Section 82119(a) further provides that if a snowmobile is operated on a public highway right-of-way, its speed is limited to the speed limit posted on the public highway, in the absence of a posted snowmobile speed limit.

It is noted that the operation of snowmobiles on highways, or parts of highways, may be subject to both the Michigan Vehicle Code and the snowmobile law. Each statute shares a common application to snowmobiles when they are operated on highways. People v Rogers, 438 Mich 602, 608, 475 NW2d 717 (1991). Local prosecutors have broad discretion in determining under which of the two applicable statutes to prosecute violations.

Nothing contained in the Michigan Vehicle Code, supra, establishes speed limits for snowmobiles operated on nonhighway portions of public and private lands. As noted above, however, the NREPA establishes specific speed limitations governing the off-highway operation of snowmobiles on both public and private lands. There is no conflict between the Michigan Vehicle Code and the NREPA regarding snowmobile speed limits. If there were such a conflict, the more specific statute governing snowmobiles (the NREPA) would prevail over the more general statute (the Michigan Vehicle Code). It is a well-settled rule of statutory construction that if there is a conflict between a specific and a general statute, the specific statute will prevail, especially if enacted after the general statute. First Bank of Cadillac v Miller, 131 Mich App 764, 769; 347 NW2d 715 (1984).

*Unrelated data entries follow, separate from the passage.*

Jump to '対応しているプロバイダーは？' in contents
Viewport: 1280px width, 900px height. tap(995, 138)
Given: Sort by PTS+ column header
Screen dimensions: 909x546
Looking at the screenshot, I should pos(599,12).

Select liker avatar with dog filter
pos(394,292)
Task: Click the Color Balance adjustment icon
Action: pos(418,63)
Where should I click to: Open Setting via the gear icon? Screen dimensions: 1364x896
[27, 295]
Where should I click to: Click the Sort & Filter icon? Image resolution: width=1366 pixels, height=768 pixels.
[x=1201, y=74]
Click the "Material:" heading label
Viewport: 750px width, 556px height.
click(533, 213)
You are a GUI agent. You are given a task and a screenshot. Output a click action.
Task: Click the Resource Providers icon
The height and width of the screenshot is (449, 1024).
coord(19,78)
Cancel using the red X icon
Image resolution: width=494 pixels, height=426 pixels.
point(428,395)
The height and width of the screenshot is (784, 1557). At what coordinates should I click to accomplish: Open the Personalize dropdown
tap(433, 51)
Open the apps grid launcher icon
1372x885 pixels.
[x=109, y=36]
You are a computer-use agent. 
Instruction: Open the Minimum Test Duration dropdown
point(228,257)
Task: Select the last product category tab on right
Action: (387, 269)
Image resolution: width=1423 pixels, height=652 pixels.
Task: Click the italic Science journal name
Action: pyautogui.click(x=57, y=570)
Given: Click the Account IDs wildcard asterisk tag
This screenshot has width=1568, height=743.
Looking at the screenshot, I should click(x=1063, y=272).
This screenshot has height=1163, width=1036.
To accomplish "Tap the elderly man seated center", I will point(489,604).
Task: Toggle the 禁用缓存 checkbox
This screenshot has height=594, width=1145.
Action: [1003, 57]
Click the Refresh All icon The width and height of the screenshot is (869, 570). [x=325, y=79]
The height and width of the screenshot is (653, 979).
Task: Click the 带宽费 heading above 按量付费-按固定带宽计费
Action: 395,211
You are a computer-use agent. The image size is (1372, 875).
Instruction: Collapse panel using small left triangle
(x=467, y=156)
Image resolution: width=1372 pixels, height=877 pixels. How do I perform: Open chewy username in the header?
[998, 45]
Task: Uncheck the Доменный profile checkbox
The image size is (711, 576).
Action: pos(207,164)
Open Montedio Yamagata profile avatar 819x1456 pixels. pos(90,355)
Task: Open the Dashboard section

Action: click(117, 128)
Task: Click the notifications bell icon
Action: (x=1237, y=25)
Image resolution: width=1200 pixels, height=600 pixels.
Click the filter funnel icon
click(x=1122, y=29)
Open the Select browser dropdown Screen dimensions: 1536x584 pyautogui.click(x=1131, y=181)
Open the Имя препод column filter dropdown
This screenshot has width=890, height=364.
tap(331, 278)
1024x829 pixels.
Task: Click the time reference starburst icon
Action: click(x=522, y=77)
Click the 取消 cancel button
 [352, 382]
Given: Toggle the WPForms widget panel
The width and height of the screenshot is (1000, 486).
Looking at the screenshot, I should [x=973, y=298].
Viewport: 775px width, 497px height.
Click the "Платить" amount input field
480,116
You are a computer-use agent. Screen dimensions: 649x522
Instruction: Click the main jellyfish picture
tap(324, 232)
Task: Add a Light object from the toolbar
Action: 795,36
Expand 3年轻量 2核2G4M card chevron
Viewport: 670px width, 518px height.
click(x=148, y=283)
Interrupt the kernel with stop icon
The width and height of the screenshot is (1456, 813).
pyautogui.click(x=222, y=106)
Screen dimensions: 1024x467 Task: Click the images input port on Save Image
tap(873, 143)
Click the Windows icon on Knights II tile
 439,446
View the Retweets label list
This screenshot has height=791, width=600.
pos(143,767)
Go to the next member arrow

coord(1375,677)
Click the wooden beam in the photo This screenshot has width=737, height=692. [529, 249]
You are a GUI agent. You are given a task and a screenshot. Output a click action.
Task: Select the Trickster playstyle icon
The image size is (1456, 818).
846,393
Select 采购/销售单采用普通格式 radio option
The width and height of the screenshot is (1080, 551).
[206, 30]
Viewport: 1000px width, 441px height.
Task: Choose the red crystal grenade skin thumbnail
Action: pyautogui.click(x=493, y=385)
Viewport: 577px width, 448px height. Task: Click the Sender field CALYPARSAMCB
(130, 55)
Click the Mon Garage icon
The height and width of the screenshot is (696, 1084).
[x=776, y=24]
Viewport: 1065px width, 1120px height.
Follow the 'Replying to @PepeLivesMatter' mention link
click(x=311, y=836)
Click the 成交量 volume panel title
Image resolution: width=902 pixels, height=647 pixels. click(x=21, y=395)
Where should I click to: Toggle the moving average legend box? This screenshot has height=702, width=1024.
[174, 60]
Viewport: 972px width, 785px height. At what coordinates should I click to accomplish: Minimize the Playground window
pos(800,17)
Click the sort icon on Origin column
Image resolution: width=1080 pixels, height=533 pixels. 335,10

It is my opinion, therefore, that the speed limit provisions of the Michigan Vehicle Code, 1949 PA 300, do not apply to the operation of snowmobiles on nonhighway portions of public and private lands. The speed limit provisions of the Natural Resources and Protection Act, Part 821, 1995 PA 58, govern the speed of snowmobiles operated on nonhighway portions of public and private lands.



FRANK J. KELLEY
Attorney General

1 29 Am Jur Proof of Fact, Snowmobile Accidents, 1, p 643 (1972).